To reduce the effect of pH fluctuations, the growth medium is buffered (normally with a phosphate buffer), but even so a change of one or more units of pH during batch culture is not uncommon. The onset of stationary phase is taken to be due to the lack of a suitable carbon source, but is frequently the result of the accumulation of toxic metabolites in batch culture. Despite these limitations, batch culture is a simple, quick, and for the most part reproducible method of growing small quantities of microorganisms in liquid culture.
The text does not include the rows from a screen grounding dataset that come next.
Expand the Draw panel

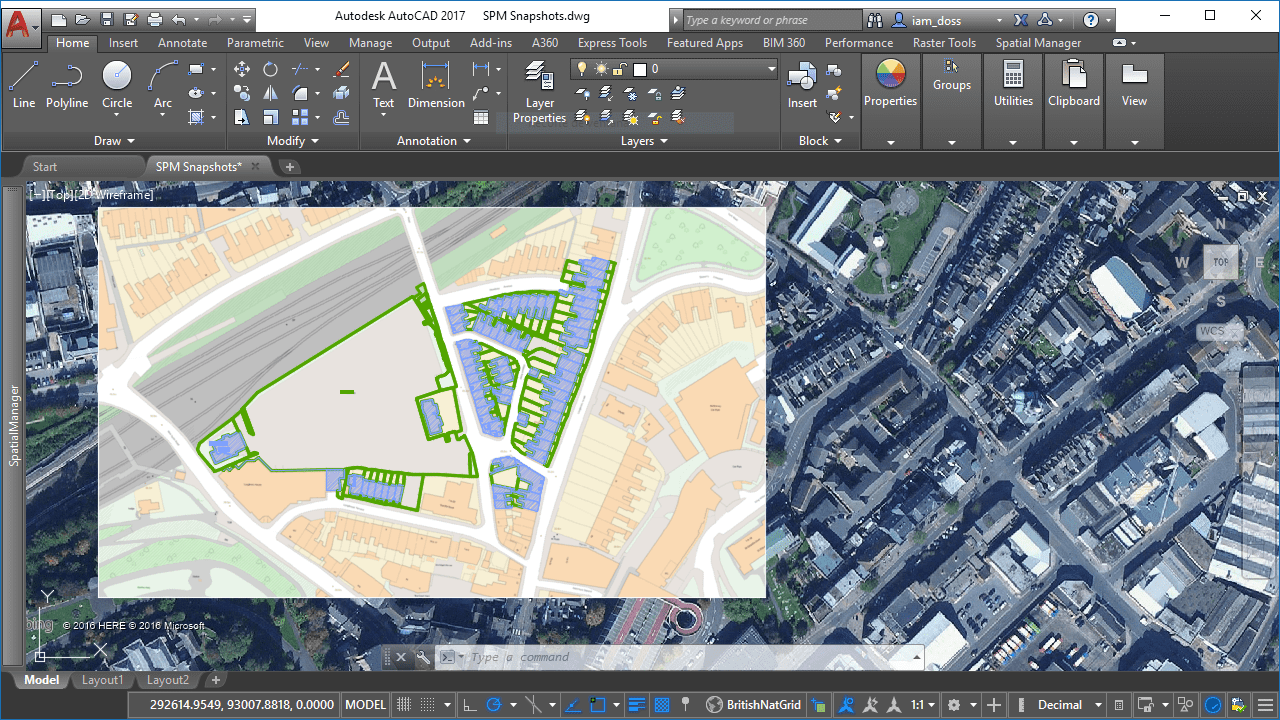(x=114, y=141)
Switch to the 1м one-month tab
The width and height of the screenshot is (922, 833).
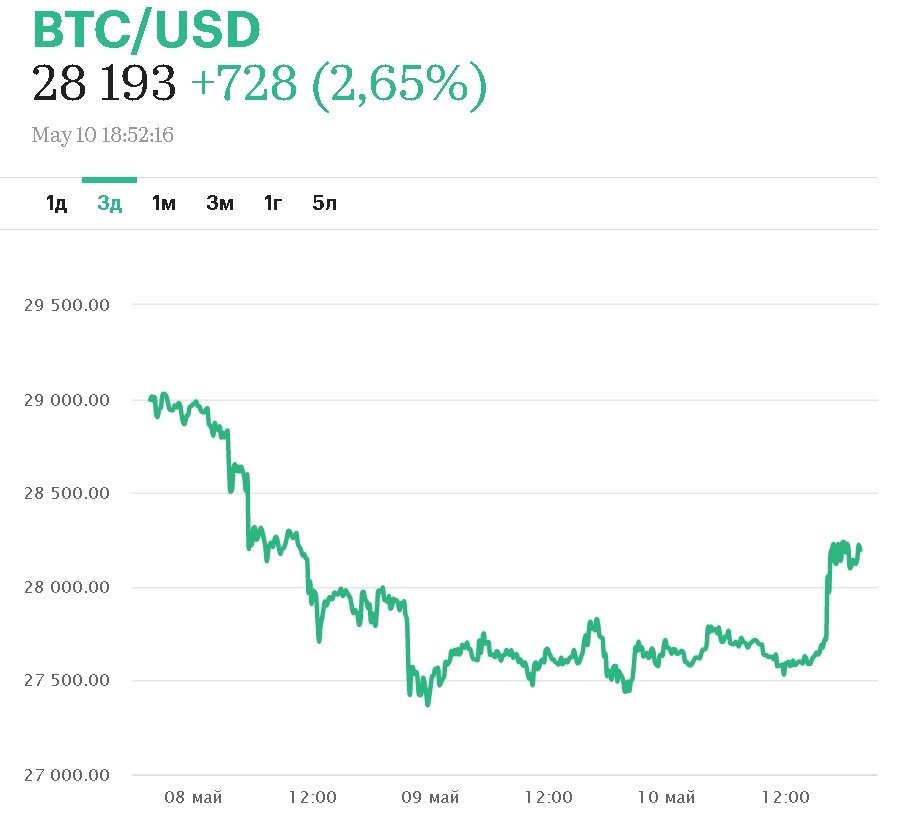pyautogui.click(x=163, y=204)
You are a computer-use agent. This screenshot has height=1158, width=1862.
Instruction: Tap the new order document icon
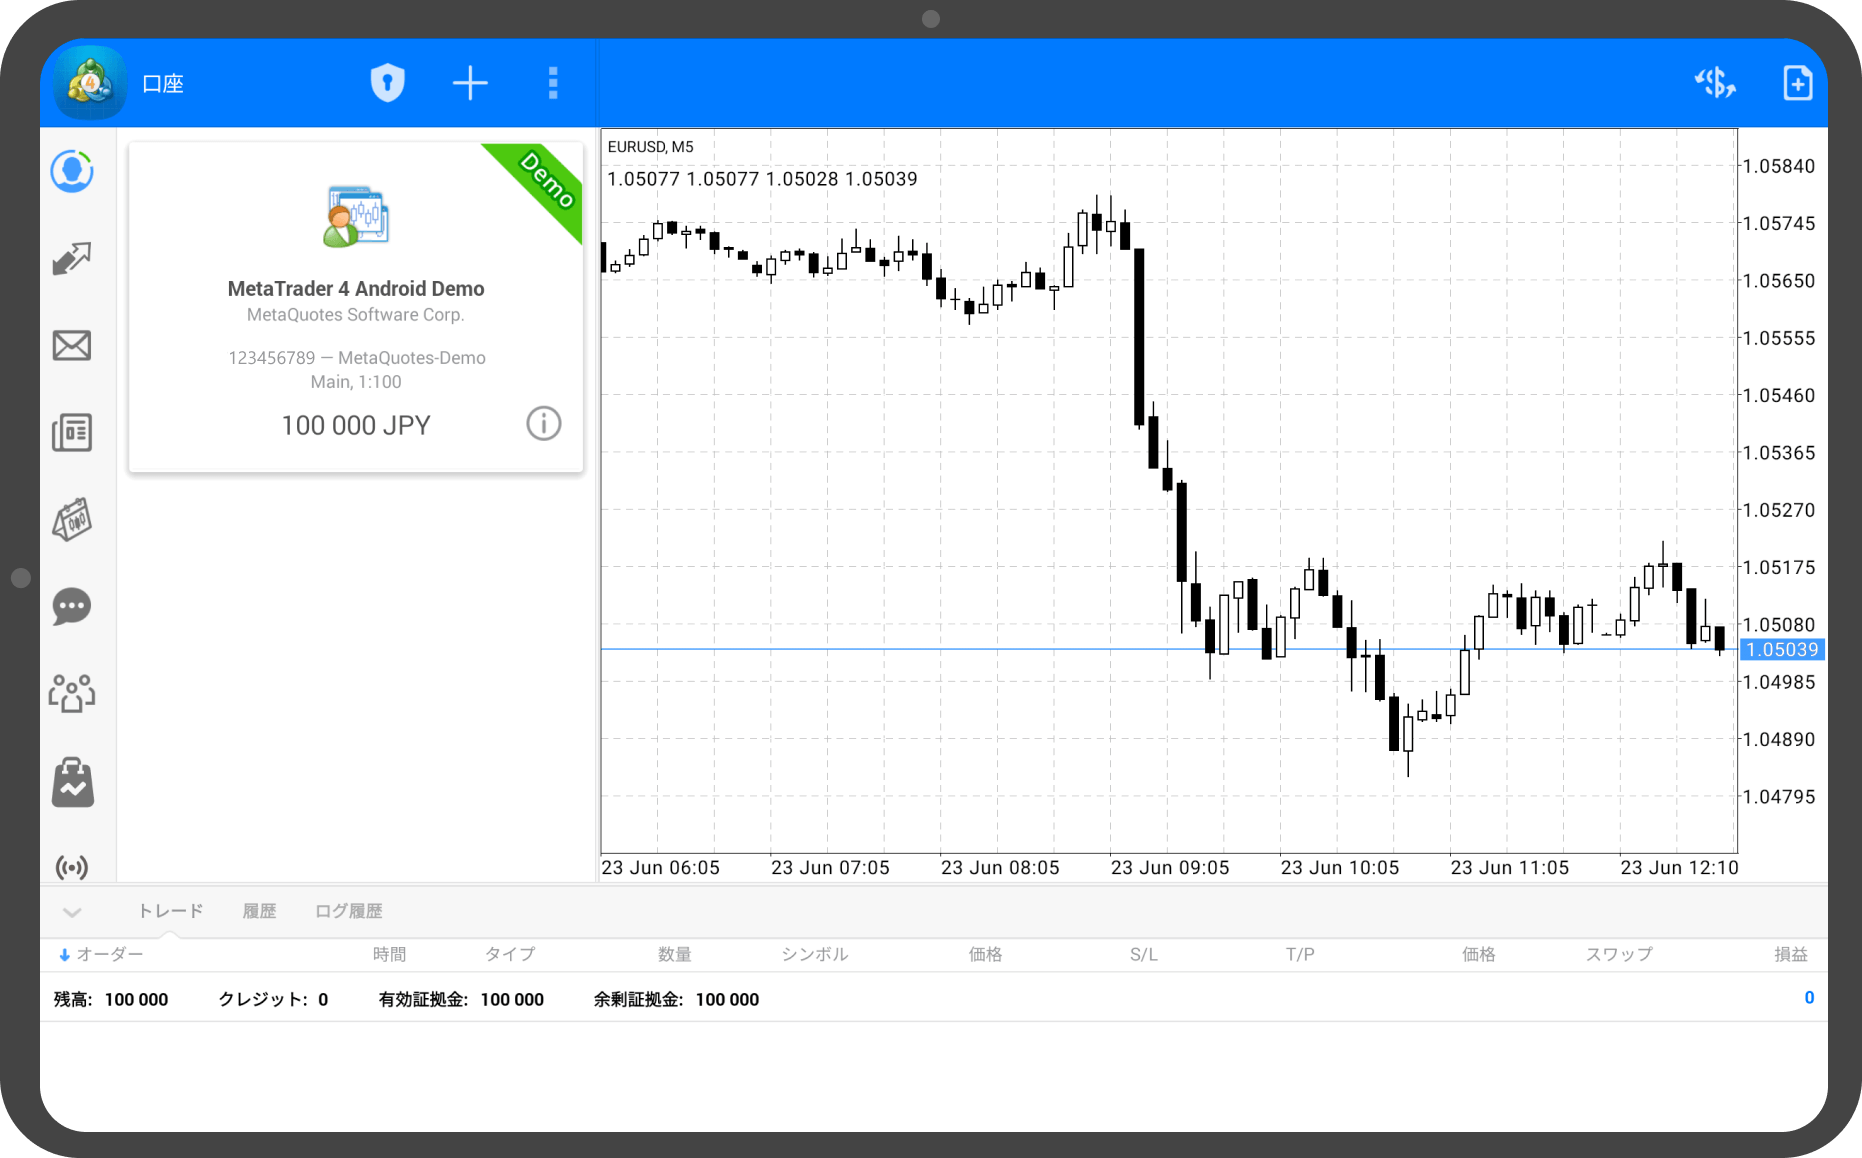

For small-scale laboratory experiments, batch culture is ideal. However, relative to the time that the organism is growing, the time taken to prepare the equipment for another experiment (the down time) is long. The flask must be sterilized, cleaned, refilled with medium, autoclaved, and another inoculum prepared before another experiment can begin. This time can be minimized if the majority of the biomass and spent medium is poured away or removed by pumping, and fresh medium is added directly to the flask. The residual biomass serves as the inoculum for the next growth cycle. Although this is attractive in terms of reducing down time, it increases the number of interventions in the experiment, and thus the possibility of contamination increases as well. In situations where the culture itself is undefined, such as during enrichment of microorganisms with a particular property, then contamination can be seen to be a smaller problem. However, the possibility still remains that toxic metabolites will not be sufficiently diluted by the fresh medium to allow exactly the same growth parameters after feeding compared with the primary culture.